[Date Prev][Date Next][Thread Prev][Thread Next][Date Index][Thread Index]

Re: Some text that may be useful for the update of RFC 2376

In message "Re: Some text that may be useful for the update of RFC 2376",
Chris Lilley wrote...

 >> Unfortunately, we do not have "fairly good state of encoding declaration
 >> of XML files".  People generate XML documents by XSLT or their own programs,
 >> and fail to specify the correct charset.
 >That is not a problem. Such files will not be well formed and thus, will
 >fail toparse.

You are saying that the omission of the charset parameter is a problem, 
and that incorrect encoding PIs are not problems.  I do not know why.  

Many Japanese users have failed to specify correct encoding PIs, and many   
Japanese programmers have failed to generate them correctly.  I also heard 
that users in developing countries copy ISO-8859-1 HTML files and mistakenly 
put incorrect meta tags.  The same thing will happen to XML.  In-band encoding 
is not free from errors.

 >> I think that you are not paying attention to other textual format. 
 >Oh I am, but not on this list where it is off topic.

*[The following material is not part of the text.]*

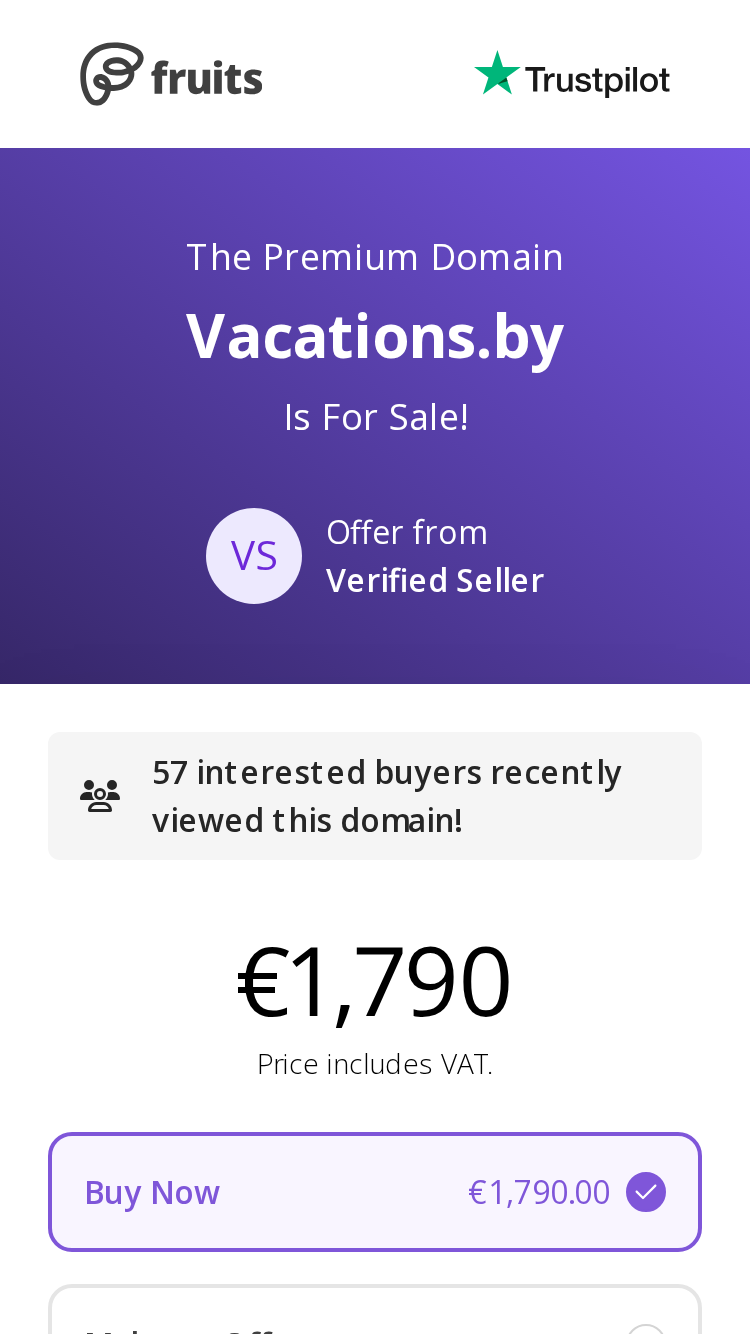Click The Premium Domain subtitle

coord(375,257)
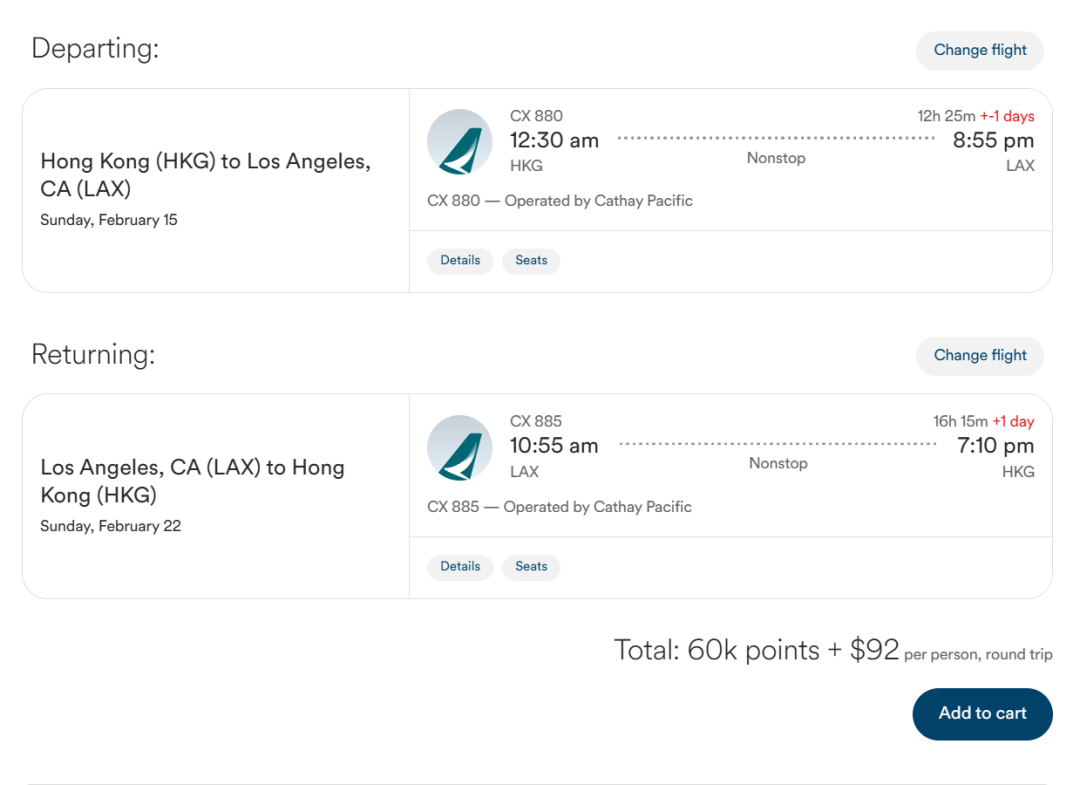The width and height of the screenshot is (1080, 785).
Task: Click the 10:55 am departure time
Action: coord(554,446)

In RFC 2318 (text/css) you co-authored, the charset parameter is described 
as below:

       The syntax of CSS is expressed in US-ASCII, but a CSS file can
       contain strings which may use any Unicode character. Any charset
       that is a superset of US-ASCII may be used; US-ASCII, iso-8859-X
       and utf-8 are recommended.

RFC 2616 (HTTP) is a draft standard and defined the default as below:

   The "charset" parameter is used with some media types to define the
   character set (section 3.4) of the data. When no explicit charset
   parameter is provided by the sender, media subtypes of the "text"
   type are defined to have a default charset value of "ISO-8859-1" when
   received via HTTP. Data in character sets other than "ISO-8859-1" or
   its subsets MUST be labeled with an appropriate charset value. See
   section 3.4.1 for compatibility problems.

Thus, the default value of the charset parameter of text/css is 
ISO-8859-1.  I know that CSS recommendations are different.   But 
in the realm of IETF, the default value is ISO-8859-1.

 >> I would
 >> like XML to be a good citizen of the WWW and to establish a good practise
 >As would I. I don't consider the propogation of known faults to be "good

Sorry, but I have to trust W3C I18N WG, etc. 

 >>  The charset parameter
 >> is not a historical requirement.  Rather, it is the right solution,
 >> which is just about to take off.  I think that we are wasting our
 >> limited resources by repeating old discussion rather than doing more
 >> implemenations.
 >You consistently fail to address the issue of file system processing of
 >XML, and instead characterise all opposition to your proposal as "time
 >wasting". I will be happy to characterise it as that once you have given a
 >satisfactory response to the questions I pose.

The long-term goal is to make file systems of operating systems to 
provide the charset parameter.  Encoding declarations are tentative 

I am not insisting on my proposal.  I am insisting on the rough 
consensus achived in the past.  Since the I18N WG asked the XML Syntax WG 
not to change the precedence of the charset parameter, I am extremely 
reluctant to do such changes.  Up to now, the only change I can support 
is to mandate the charset parameter of text/xml.

 >> Since XML processors support UTF-8 and UTF-16, transcoding from Unicode to
 >> legacy encodings does not look very attractive. 
 >I agree that such transcoding is unattractive, but you seem to want to bias
 >the XML MIME specification to supporting such transcoding whatever the cost
 >to other sorts of processing.

The only "other sorts of processing" I can imagine is to provide the charset 
parameter.  I understand that it is not very easy at present, but WWW servers 
are getting better.  You think that the cost of developing and using XML-aware 
transcoders and the cost of inventing different in-band encoding for 
different textual formats is not a big deal.  I do not agree.

 >However, something that converts an XML file from 8859-1 to UTF-8 and
 >leaves the endoding declaration saying 8859-1 is not useful. It has not
 >generated XML. It has made a thing which will fail to parse.

Since the charset parameter is now authoritative, such documents will parse.

MURATA Makoto  muraw3c@xxxxxxxxxxxxx